Lebanon’s top politicians have resumed a series of round-table discussions to devise a national defense strategy, at the heart of which is finding a compromise over the militant Shiite Hezbollah’s powerful military wing.
Although Lebanon is enjoying a taste of political stability and a buoyant economy after several years of internal violence and a war with Israel in 2006, the rival political factions of this tiny Mediterranean country are still divided over Hezbollah’s continued armed status.
The dispute is underlined by persistent fears here that another devastating war is brewing between Hezbollah and Israel, possibly as an outcome of intensifying efforts to forge an international consensus to curb Iran’s nuclear ambitions. Given the rising tensions and recent strengthening of an Iran-led alliance in the Mideast, a war between Hezbollah and Israel could expand to become a regional conflagration involving Iran and Syria, both of which support the Lebanese Shiite party.
“We have managed to put ourselves on the frontline of the main critical issue that will dominate the international agenda for the next three or four years,” says Paul Salem, director of the Carnegie Endowment’s Middle East Center in Beirut.
In this strained regional atmosphere the national dialogue session, grouping Lebanon’s top 18 political leaders, met Tuesday under the auspices of President Michel Suleiman for the first time since before the parliamentary elections last June.
But the meeting only lasted two hours and mainly affirmed what was previously agreed at earlier sessions. A final statement said that a military committee formed during an earlier session in December 2008 would continue to examine proposals “in an effort to find common ground among the different parties and eventually reach a unified national defense strategy”.
Will Hezbollah disarm?
Skeptics of the national dialogue process – and there are many in Lebanon – say that the debate over crafting a policy of national defense is simply a smokescreen to avoid having to deal with the intractable problem of Hezbollah’s weapons.
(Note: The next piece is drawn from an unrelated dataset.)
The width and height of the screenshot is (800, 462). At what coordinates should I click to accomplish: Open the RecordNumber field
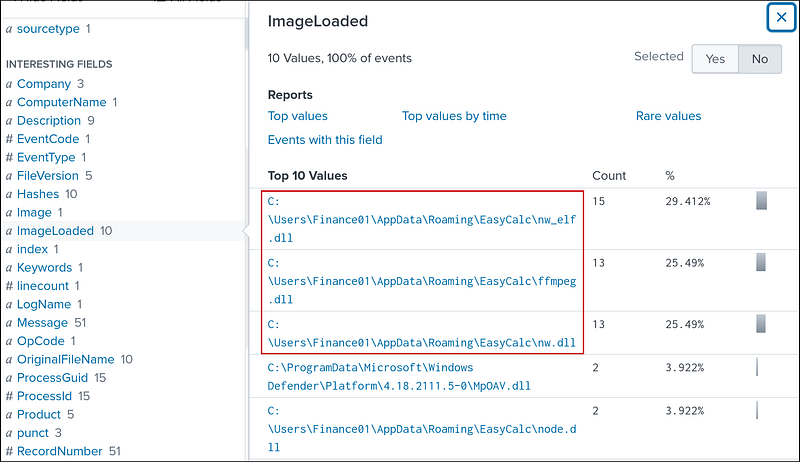[x=58, y=451]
But, analysts say, in a country of myriad political persuasions where compromise usually is key to maintaining stability, the national dialogue does serve a purpose.
“It does seem a bit farcical,” says Elias Muhanna, a political analyst and author of the influential Lebanese affairs blog Qifa Nabki, in an email exchange. “On the one hand, it’s easy to deride it as little more than a glorified back-room for deal-making. On the other hand, given the problems of political representation within the Lebanese system, the talks give everyone something to take home to their constituents.”
Hezbollah’s critics “get to show that they are putting pressure on Hezbollah while the latter demonstrates that it is open to a process of nationalizing its [military wing],” Mr. Muhanna added.
Few expect an imminent advance in the national dialogue, which first convened in March 2006, but workable solutions could be drawn up over time, some analysts say.
“There is a team of experts working on this and that is where the credibility of the dialogue will rest,” says Ousama Safa, director of the Lebanese Center for Policy Studies. “It will become a thinking machine that could offer solutions. But we are navigating in troubled waters at this point and there is no climate for a breakthrough.”
Hezbollah says it needs its weapons
Hezbollah argues that its mode of guerrilla-style warfare, in coordination with the Lebanese army, is the best means of deterring future Israeli aggression against Lebanon.
Sheikh Naim Qassem, Hezbollah’s deputy secretary-general, on Sunday pointed to the party’s role in ending Israel’s occupation of southern Lebanon in 2000 and its robust challenge to the Israeli army during the month-long war in July 2006.
“How would the situation be without the resistance?” he asked, referring to Hezbollah’s military wing. “Without the resistance, [southern Lebanon] would not have been liberated and Israel would not have been defeated in 2006... Today, tourism is doing well, the security situation is stable and political stability is available.”
But Hezbollah’s opponents insist that national defense is the responsibility of the Lebanese state, not a political party even if it does coordinate with the Lebanese army. Critics fear that Hezbollah’s ideological and material links to Iran, which supplies much of the party’s funds and weaponry, make it beholden to the policies of Tehran rather than the interests of the Lebanese state.
Such views hardened following a summit in Damascus on February 25 when Syrian President Bashar al-Assad and Iranian President Mahmoud Ahmadinejad were joined by Sheikh Nasrallah. The summit was seen as a strengthening of the “axis of resistance” against Israel and a snub to US efforts to encourage Damascus to break its three-decade alliance with Tehran.
The Phalange Party, a Christian group opposed to Hezbollah, complained that Lebanon had been represented at the summit by “the head of a [political] party” and that it “forces Lebanon to stand at the forefront of the military Arab-Israeli conflict in absence of any official Lebanese decision in this regard."
The next national dialogue session is scheduled for April 15. But many Lebanese worry that the protracted negotiations between Lebanon’s bickering politicians may become overshadowed by mounting tensions in the region.
“We are dealing with an issue that is linked more to the region than to just Lebanon,” says Mr Safa of the Lebanese Center for Policy Studies. “There is an escalation in the region in terms of the arms race, rhetoric and the psychological war which will not bring positive dividends to the national dialogue.”